I wish you could see this place, spend a day driving the green and leafy roads that connect one place to the next here because I’m not sure me writing about it is going to do it any justice.

 

 

The houses have no fences here and they’re mostly wooden and have two or three stories. Every third house flies an American flag by the front door and the cars are all fucking huge 4x4s that people drive at considerate speeds down the highways and byways so as not to upset the other drivers.

It ain’t Africa here. You won’t get randomly cut off by some maniac behind the wheel of a taxi and when you stop at traffic lights, there’s no one begging for change or waiting for an opportunity to rob you blind.

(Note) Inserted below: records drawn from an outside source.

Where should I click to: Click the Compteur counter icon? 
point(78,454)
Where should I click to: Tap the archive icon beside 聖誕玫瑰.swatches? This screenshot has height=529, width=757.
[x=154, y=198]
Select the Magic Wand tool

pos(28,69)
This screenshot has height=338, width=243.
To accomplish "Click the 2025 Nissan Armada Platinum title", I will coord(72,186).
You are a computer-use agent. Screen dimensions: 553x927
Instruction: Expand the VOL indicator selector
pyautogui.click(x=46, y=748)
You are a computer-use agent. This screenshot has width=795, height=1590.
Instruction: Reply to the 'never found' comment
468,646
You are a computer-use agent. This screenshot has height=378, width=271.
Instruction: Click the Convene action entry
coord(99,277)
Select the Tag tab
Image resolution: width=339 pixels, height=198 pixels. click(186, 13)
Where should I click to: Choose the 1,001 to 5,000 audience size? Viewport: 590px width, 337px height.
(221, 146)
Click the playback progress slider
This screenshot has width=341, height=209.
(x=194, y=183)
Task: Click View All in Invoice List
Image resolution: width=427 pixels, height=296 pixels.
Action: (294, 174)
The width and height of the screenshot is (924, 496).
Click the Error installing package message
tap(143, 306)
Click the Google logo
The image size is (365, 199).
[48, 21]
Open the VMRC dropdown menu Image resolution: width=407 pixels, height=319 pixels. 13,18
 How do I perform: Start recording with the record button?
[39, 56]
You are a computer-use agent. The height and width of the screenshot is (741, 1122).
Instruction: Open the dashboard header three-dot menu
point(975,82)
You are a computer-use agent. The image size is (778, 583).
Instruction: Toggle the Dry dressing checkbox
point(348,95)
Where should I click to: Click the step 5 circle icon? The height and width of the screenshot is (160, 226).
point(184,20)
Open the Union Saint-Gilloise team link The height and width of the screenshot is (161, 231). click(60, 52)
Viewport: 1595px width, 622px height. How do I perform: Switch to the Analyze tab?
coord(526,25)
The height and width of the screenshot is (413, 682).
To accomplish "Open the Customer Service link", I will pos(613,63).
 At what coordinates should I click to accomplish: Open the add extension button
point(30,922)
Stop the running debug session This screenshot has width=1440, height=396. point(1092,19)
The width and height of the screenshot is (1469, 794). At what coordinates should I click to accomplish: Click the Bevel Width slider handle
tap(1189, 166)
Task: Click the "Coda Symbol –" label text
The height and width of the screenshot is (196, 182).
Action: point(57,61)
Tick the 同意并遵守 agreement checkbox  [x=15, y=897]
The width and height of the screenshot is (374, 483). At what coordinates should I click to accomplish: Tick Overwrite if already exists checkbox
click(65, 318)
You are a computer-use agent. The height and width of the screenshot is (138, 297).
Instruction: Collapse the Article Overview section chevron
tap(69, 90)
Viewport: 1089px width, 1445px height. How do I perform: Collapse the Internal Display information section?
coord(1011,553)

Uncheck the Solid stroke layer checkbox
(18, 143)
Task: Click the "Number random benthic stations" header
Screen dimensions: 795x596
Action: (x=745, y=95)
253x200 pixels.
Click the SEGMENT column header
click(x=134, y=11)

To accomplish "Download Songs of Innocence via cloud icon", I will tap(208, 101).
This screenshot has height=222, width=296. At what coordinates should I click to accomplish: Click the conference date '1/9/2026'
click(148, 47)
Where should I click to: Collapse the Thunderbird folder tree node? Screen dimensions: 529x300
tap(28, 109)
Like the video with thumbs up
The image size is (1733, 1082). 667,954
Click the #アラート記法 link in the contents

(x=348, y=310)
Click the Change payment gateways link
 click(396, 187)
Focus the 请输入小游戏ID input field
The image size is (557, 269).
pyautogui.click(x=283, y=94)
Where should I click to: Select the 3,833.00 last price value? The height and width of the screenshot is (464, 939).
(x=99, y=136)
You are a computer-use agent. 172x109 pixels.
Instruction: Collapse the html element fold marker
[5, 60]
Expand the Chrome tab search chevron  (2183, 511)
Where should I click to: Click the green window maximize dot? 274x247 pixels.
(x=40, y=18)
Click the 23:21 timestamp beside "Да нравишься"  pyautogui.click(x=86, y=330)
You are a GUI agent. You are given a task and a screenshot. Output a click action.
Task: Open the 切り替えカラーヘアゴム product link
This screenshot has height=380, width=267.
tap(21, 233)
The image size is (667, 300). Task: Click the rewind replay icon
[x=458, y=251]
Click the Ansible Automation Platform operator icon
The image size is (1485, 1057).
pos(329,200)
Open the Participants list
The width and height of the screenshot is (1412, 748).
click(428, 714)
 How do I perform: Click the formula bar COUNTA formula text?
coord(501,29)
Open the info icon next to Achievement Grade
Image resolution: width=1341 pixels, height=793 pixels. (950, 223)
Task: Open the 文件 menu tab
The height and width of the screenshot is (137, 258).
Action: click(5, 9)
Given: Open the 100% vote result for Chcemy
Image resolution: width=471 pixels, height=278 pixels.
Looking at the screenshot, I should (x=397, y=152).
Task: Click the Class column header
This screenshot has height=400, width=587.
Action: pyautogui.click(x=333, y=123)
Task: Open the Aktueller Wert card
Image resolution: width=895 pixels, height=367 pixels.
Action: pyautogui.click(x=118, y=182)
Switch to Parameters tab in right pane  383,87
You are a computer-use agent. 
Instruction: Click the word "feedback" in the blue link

Those little things, those are the first things you notice.

When I first got here, I tried to see if I could spot some kind of key differentiating thing between Americans and other people, but came up with nothing. They are no fatter or thinner than people back home, they are no darker or lighter in skin colour and they are no taller or shorter in height.

They’re just people. There’s really nothing distinctly American about them except their accents, but I’m sure there’s a lot more under the surface, but you don’t get that stuff until you live in a place.

We visited Salem on Thursday and checked out the cemetery where the Judge from the Salem Witch Trials is buried, the sick fuck who condemned at least 18 people to death for being ‘witches’.

 

 

Craziest thing is that just around the corner there’s a second cemetery where they’ve engraved a number of stones with the names of the people who were hanged for being witches because they were never given proper graves with headstones.

Among the names I read was John Proctor himself, the protagonist in The Crucible. It was eerie reading his name in stone that day, it was one of those rare moments when the real world and the world of fiction collide and you find yourself in the middle of that collision, changed in some way you can’t quite grasp yet.

And from somewhere deep in my soupy brain, I remembered the words Elizabeth Proctor said to John in The Crucible and smiled.

“You’re a good man John,” she said, “only somewhat bewildered.”